Diary

Entry 1

One of many a cannon at Trophy Point, USMA
Footwear of Maj. Felix and Lady Oscar

Arty chicks are a peripatetic lot, and I’ve moved more than a dozen times in my adult life, but I never would have imagined that I’d end up at West Point. My husband, who is an Army officer, and I moved to the military academy in late spring, and it feels very much like living on a chessboard, the rooklike rise of the Cadet Chapel and various halls (Taylor, Thayer) looming near the manicured expanse of the Plain. The place has an almost Tinseltown surrealism—austerity raised to epic level.
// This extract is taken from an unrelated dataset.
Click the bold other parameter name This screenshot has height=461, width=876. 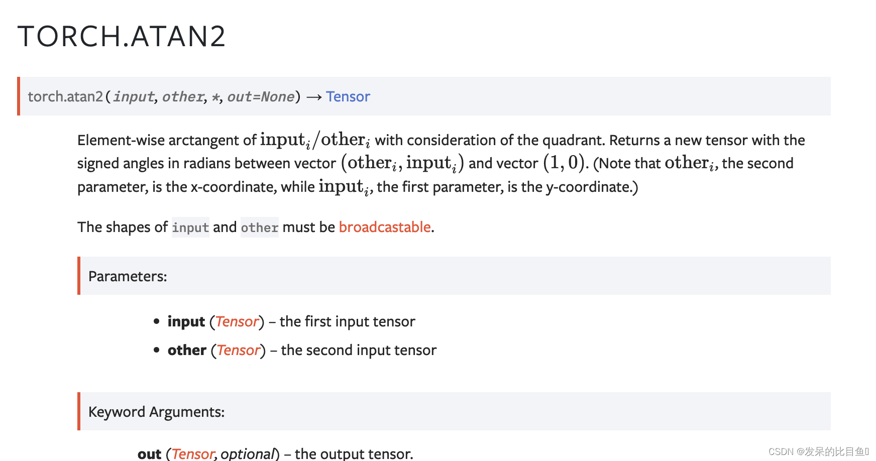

I’ve been married for a little over a year. Understand that we didn’t intend to wed so soon, but his deployment to the war in Iraq was imminent, and we didn’t have any illusions about what that meant. There are many reasons to marry. “Just in case” is as valid as any. We were cohabitating near Fort Meade, Md., and knew that nuptials were a matter of “when,” not “if,” so last November we went to the courthouse in downtown Baltimore and said, “I do.” The bride wore leopard skin; the groom had his hair cut high and tight. Our courtship was ardent and, uh, strategic. An Army officer renders the same breathless exhortations as every other lover, but it comes with a little something extra: Cupid’s organizational fury. A smitten officer is not hard to spot. First, he’ll compliment you on being “squared away.” Then maybe he’ll declare his intentions in PowerPoint (“I’ve prepared a 25-slide presentation to show how our relationship will deepen over the next four quarters”). Once he logs your vacation itinerary into Excel, you can safely bet there’s a proposal on the horizon. My husband cheerfully describes himself as “a planner by nature and profession.” I, by contrast, am a trendoid curmudge at core and on the job. I moan, pick my cuticles, and write stuff: book criticism, articles, and cultural weather reports like “Bob Seger is the new Pabst Blue Ribbon.” But being the Oscar in a joyous Odd Couple has triggered a seismic shift.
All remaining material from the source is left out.